Prompt =>
For every entry below, give an exact repeat and leave out the pictures.

Provided data =>
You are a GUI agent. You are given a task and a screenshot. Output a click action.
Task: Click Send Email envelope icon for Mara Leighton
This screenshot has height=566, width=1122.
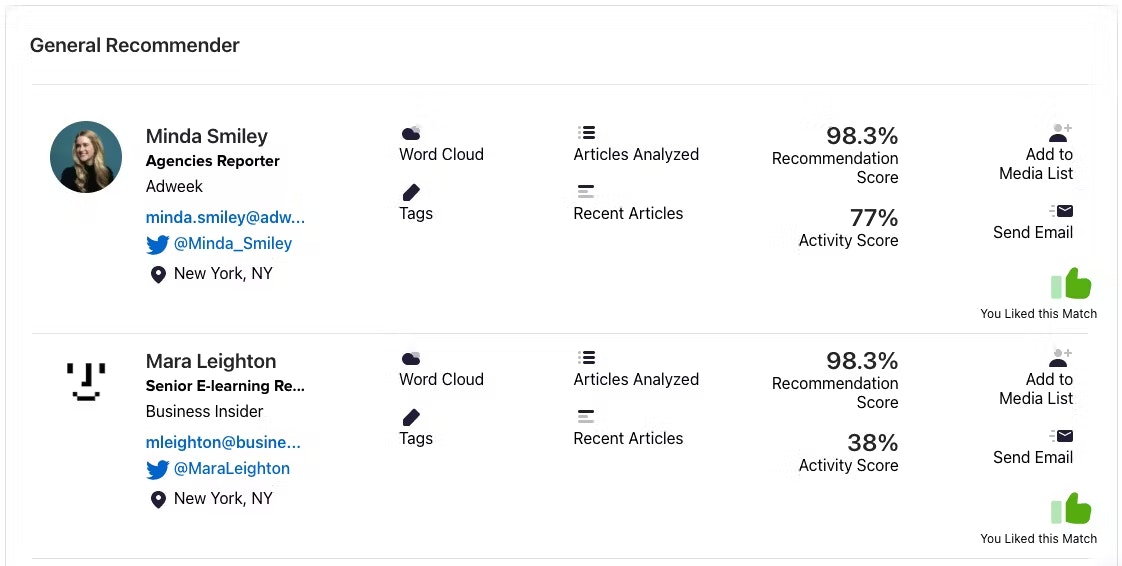(1061, 436)
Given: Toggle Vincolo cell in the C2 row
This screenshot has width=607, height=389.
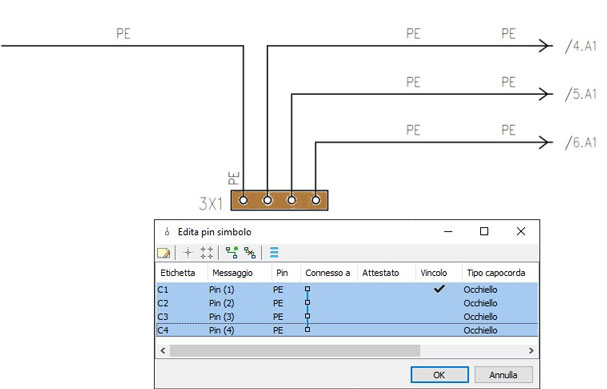Looking at the screenshot, I should tap(439, 303).
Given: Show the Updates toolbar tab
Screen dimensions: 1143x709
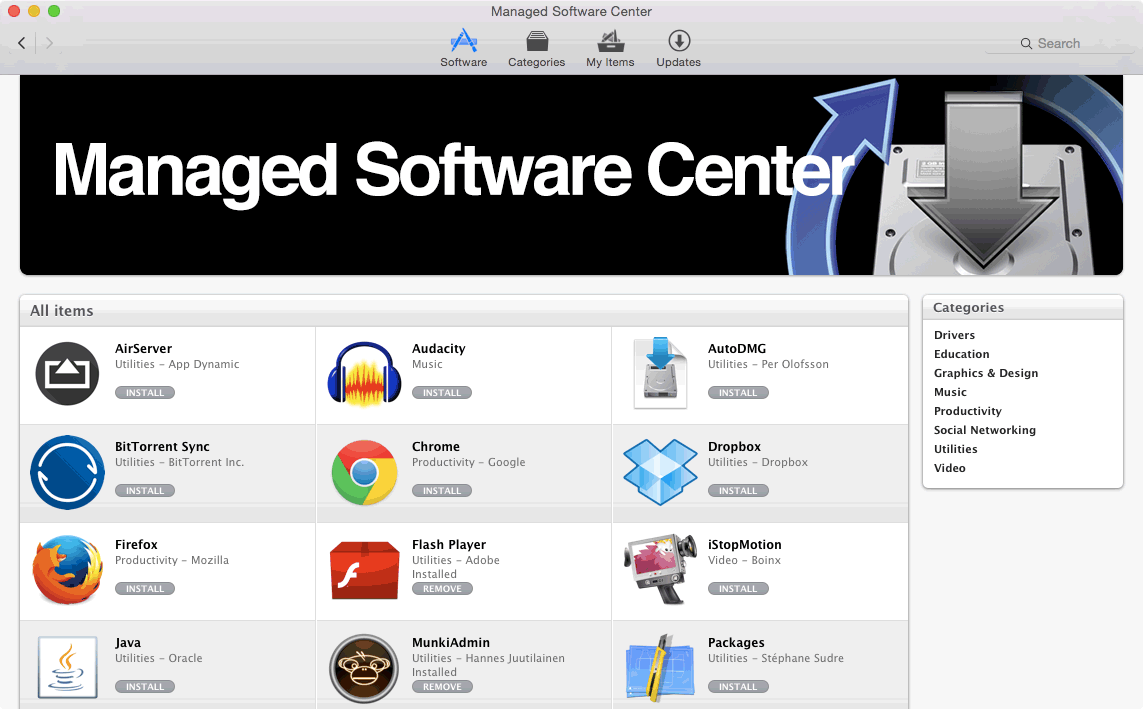Looking at the screenshot, I should click(678, 49).
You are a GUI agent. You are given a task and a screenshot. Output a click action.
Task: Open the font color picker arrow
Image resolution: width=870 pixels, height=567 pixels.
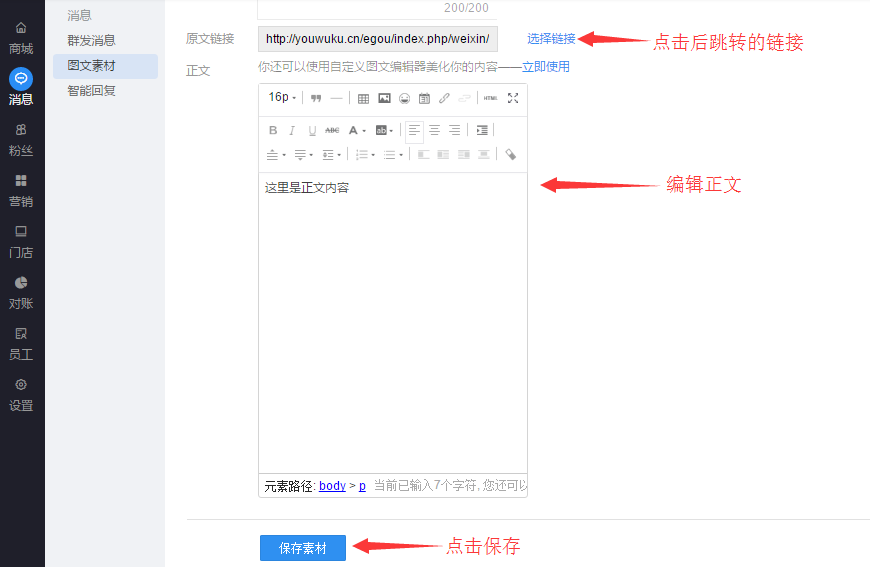[364, 130]
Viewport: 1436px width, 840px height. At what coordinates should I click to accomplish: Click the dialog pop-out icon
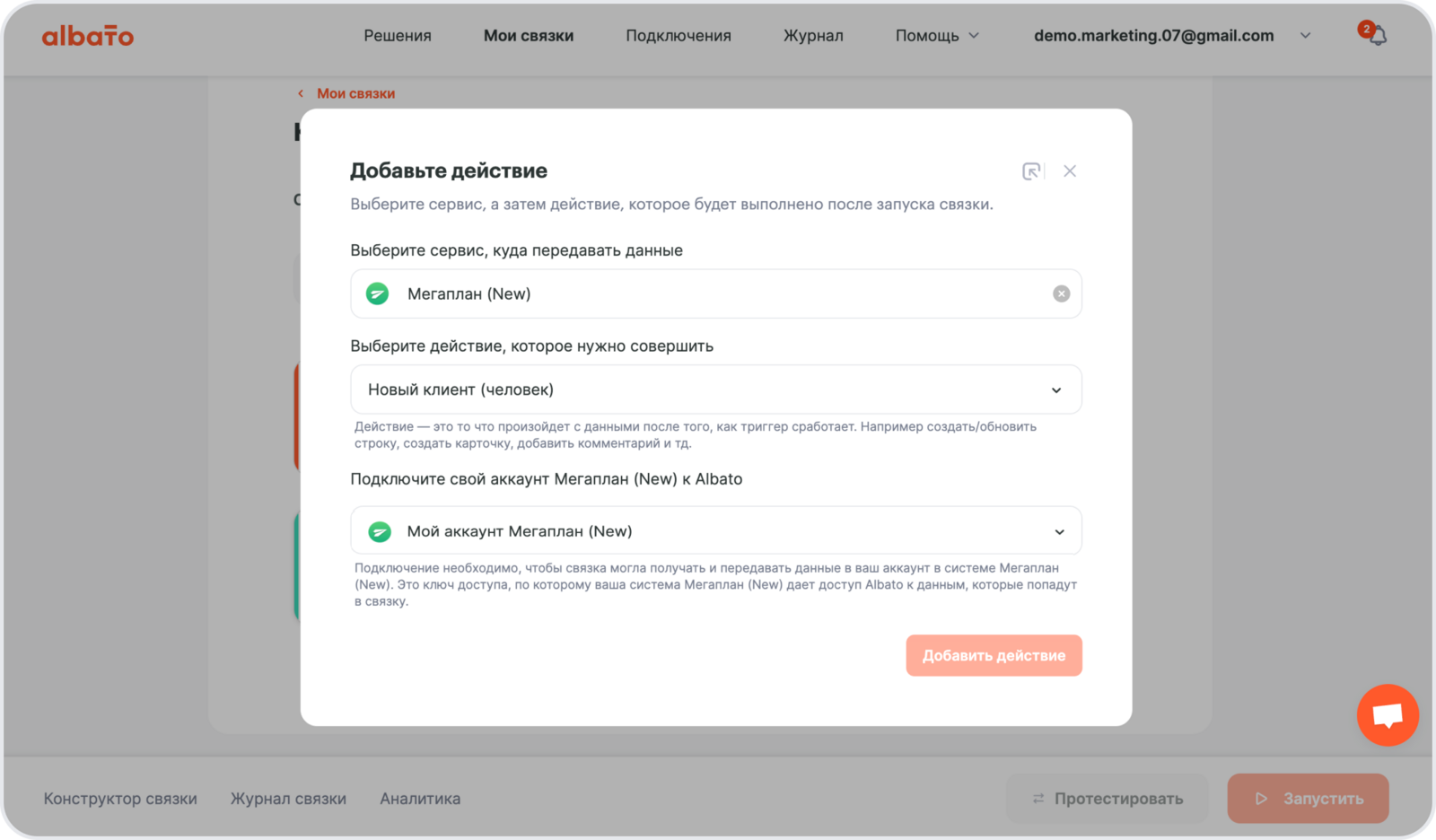click(1031, 171)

Response area =>
You are a GUI agent. You are given a task and a screenshot. Output a click action.
Task: Click Send Email envelope icon for Mara Leighton
This screenshot has height=566, width=1122.
(1061, 436)
Given: Toggle Vincolo cell in the C2 row
This screenshot has width=607, height=389.
Looking at the screenshot, I should tap(439, 303).
Given: Show the Updates toolbar tab
Screen dimensions: 1143x709
Looking at the screenshot, I should click(678, 49).
You are a GUI agent. You are given a task and a screenshot. Output a click action.
Task: Open the font color picker arrow
Image resolution: width=870 pixels, height=567 pixels.
[364, 130]
Viewport: 1436px width, 840px height. At what coordinates should I click to accomplish: Click the dialog pop-out icon
click(1031, 171)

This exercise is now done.